→ DOKUMENT:
Angst vor Sichtbarkeit: Ein paar Tipps

Im Englisch LK hatte ich nie eine Eins, obwohl ich zu den Besten gehörte. Ich war einfach zu schüchtern und habe meine Klappe im Unterricht nicht aufgekriegt. Auf dem Zeugnis stand dann immer eine Note schlechter. Damit musste ich leben. 

Referate halten war mir lange ein Graus und vor meiner allerersten mündlichen Prüfung an der Uni gingen mir die Nerven durch. Klassischer Prüfungskoller. Anstatt in der Prüfung zu sitzen, ließ ich mich krankschreiben und schrubbte heulend das Badezimmer meiner Eltern. In den Semesterferien sortierte ich mich dann neu und bestand zwei Monate später mit einem Fingerschnips.

Danach war ich mit dem Thema durch. Dachte ich zumindest.

Beim Selbstständigmachen fährt die Angst immer mit

Bei meinen ersten Schritten in die Selbstständigkeit sind dann plötzlich die Geister meiner Vergangenheit wieder wach geworden. Und das gut 20 Jahre später. Eine lange Zeit, in der ich so einiges gewuppt und meine Komfortzone immer wieder erweitert hatte. Damit hätte ich nicht gerechnet.

Aber ja, es macht einen großen Unterschied, ob du als Angestellte eines Unternehmens etwas repräsentierst und verkaufst oder ob du selbst dieses etwas bist. Als Personal Brand kannst du dich nicht mehr verstecken. Du bist deine eigene Marke. Dafür braucht es ganz viel Klarheit und eine gehörige Portion Mut. Klarheit über die eigenen Werte und wofür du stehen willst und den Mut das auch zu zeigen und zu kommunizieren.

Live Videos sind eine große Hürde

Mich wirklich zu zeigen fiel mir anfangs schwer – vor allem auch das Live gehen. Als ich mich dann mit anderen Unternehmerinnen darüber austauschte, stellte ich fest: Damit bin ich nicht alleine. Die meisten hatten Angst, sich zu zeigen und eines hatten wir alle gemeinsam.

Unsere Ängste verstecken sich hinter einem starken Bedürfnis nach Perfektion. 

Hinter Perfektion steckt auch nur Angst

Wir hatten alle ähnliche Gedanken: Jetzt kann ich das noch nicht machen, weil es noch nicht perfekt ist, weil ich erst noch dieses und jenes lernen muss. Was denken nur die anderen? 

Dabei ist Perfektion eine Illusion. Es ist nichts anderes als ein Konstrukt, eine Story, die wir uns erzählen, damit wir genau dort bleiben, wo wir gerade stehen. Das Streben nach Perfektion ist ein ziemlich ausgefuchstes Selbstsabotagemuster, mit dem unser Gehirn uns ins unserer Komfortzone lässt. Für immer. Denn wann ist etwas perfekt? Nie. Und damit liefern wir uns selbst den besten Grund, es nicht zu tun. Allerdings kommen wir so auch keinen Schritt weiter. Wir können schließlich nicht in unserer Komfortzone hocken und uns gleichzeitig etwas aufbauen. Das funktioniert leider nicht.

→ GEGEBENE DATEN:
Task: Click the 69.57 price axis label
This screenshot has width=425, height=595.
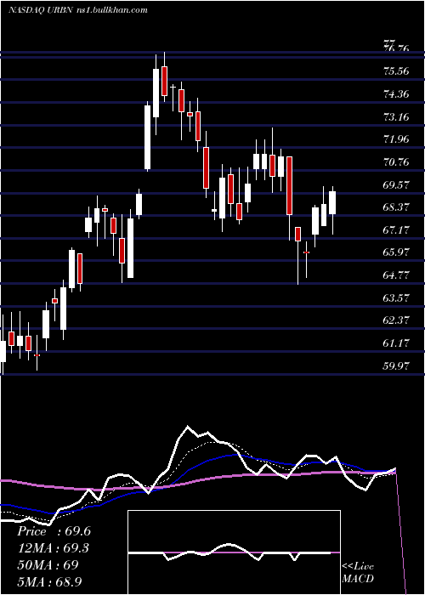Action: [396, 184]
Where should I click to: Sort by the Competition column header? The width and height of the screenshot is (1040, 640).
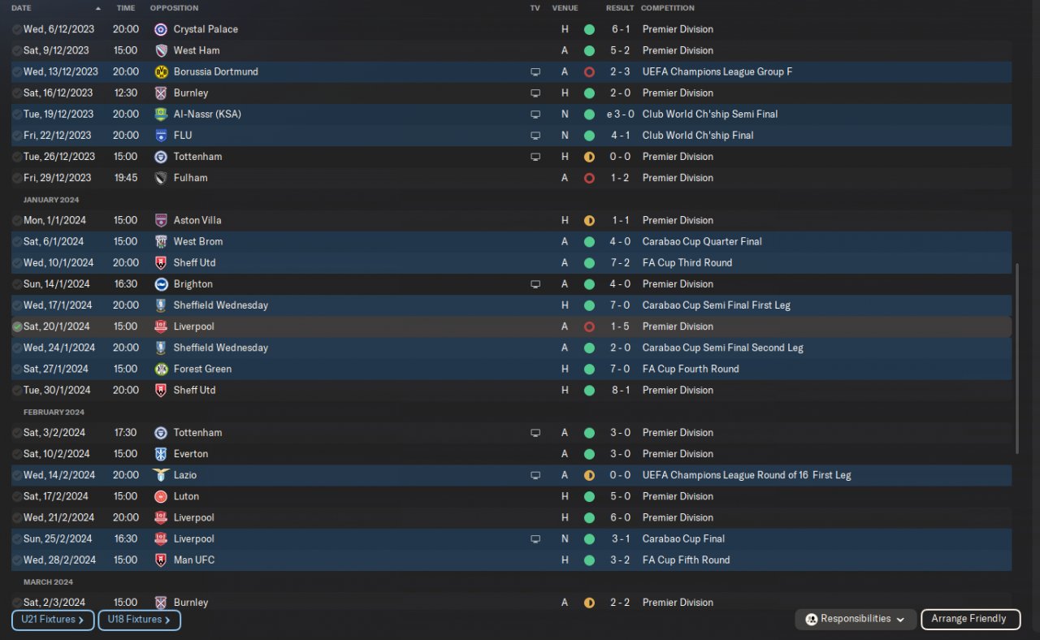click(667, 8)
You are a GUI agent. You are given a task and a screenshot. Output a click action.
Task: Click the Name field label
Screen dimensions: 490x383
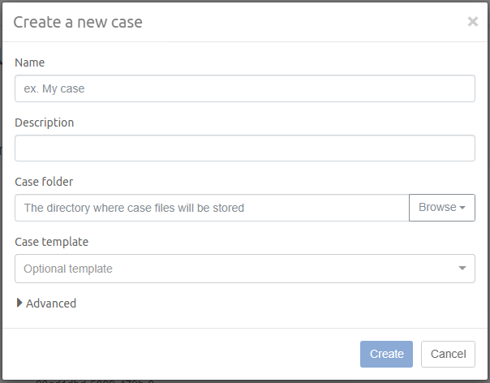[30, 62]
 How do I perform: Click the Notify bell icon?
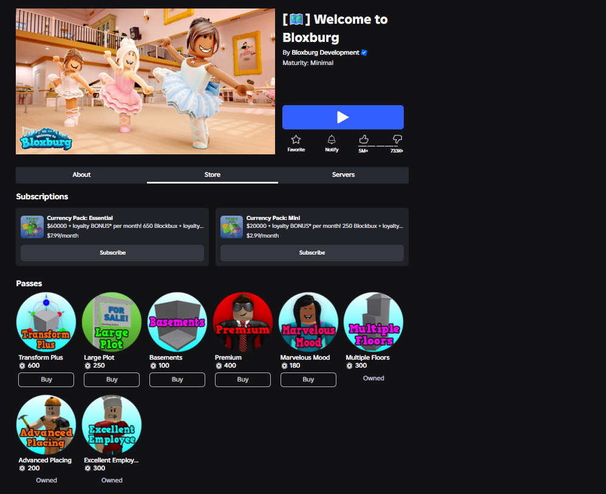(332, 140)
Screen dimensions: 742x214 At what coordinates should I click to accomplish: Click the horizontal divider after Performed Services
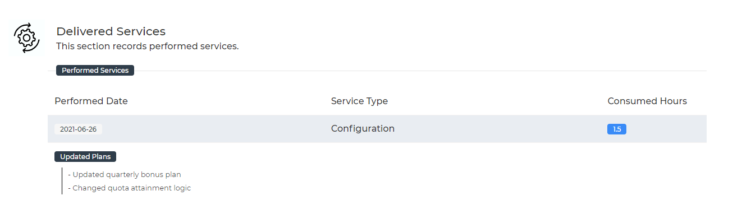[x=420, y=71]
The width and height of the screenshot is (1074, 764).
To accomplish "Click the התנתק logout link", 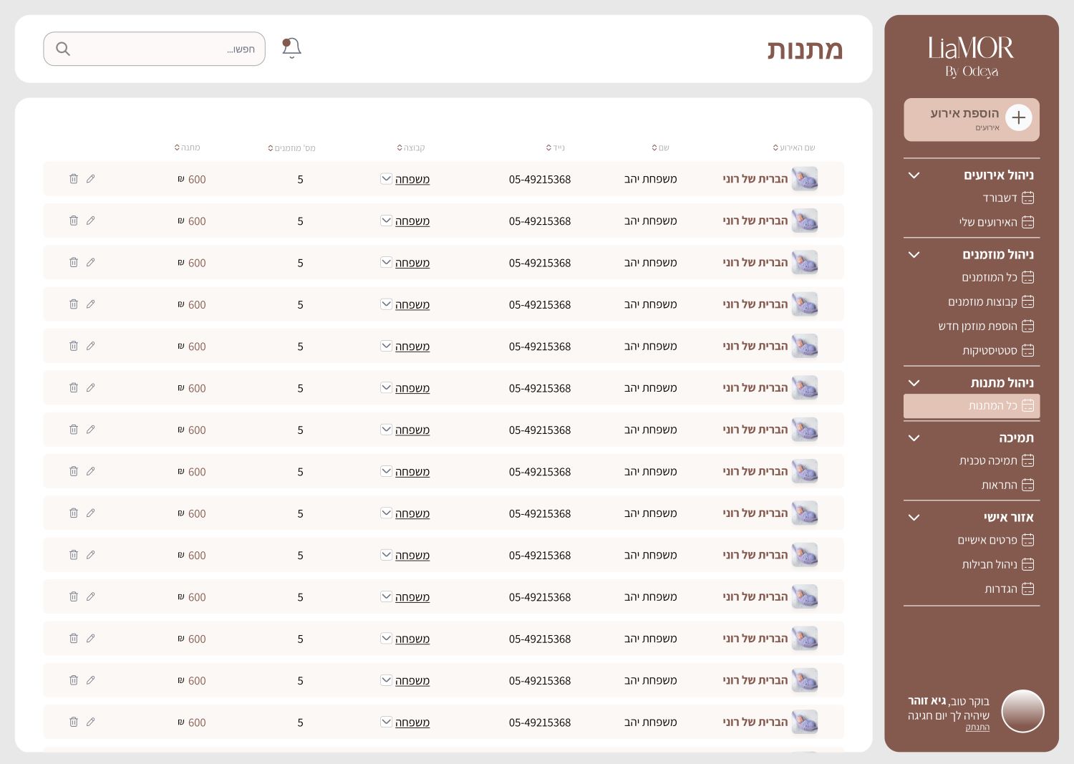I will (977, 727).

→ AUFGABEN:
A - Hinter welchem Bedürfnis verstecken sich laut dem Dokument zur Angst vor Sichtbarkeit die Ängste der Unternehmerinnen?
B - Übersetze den Satz „Als Personal Brand kannst du dich nicht mehr verstecken.“ aus dem Dokument ins Englische.
C - Übertrage den Abschnitt des Dokuments wortgetreu, beginnend bei „Live Videos sind“ und endend bei „nur die anderen?“.
Maßgeblich ist allein das Dokument.

→ ANTWORTEN IN REIHENFOLGE:
A - Hinter einem starken Bedürfnis nach Perfektion.

B - As a personal brand, you can no longer hide.

C -
Live Videos sind eine große Hürde

Mich wirklich zu zeigen fiel mir anfangs schwer – vor allem auch das Live gehen. Als ich mich dann mit anderen Unternehmerinnen darüber austauschte, stellte ich fest: Damit bin ich nicht alleine. Die meisten hatten Angst, sich zu zeigen und eines hatten wir alle gemeinsam.

Unsere Ängste verstecken sich hinter einem starken Bedürfnis nach Perfektion. 

Hinter Perfektion steckt auch nur Angst

Wir hatten alle ähnliche Gedanken: Jetzt kann ich das noch nicht machen, weil es noch nicht perfekt ist, weil ich erst noch dieses und jenes lernen muss. Was denken nur die anderen?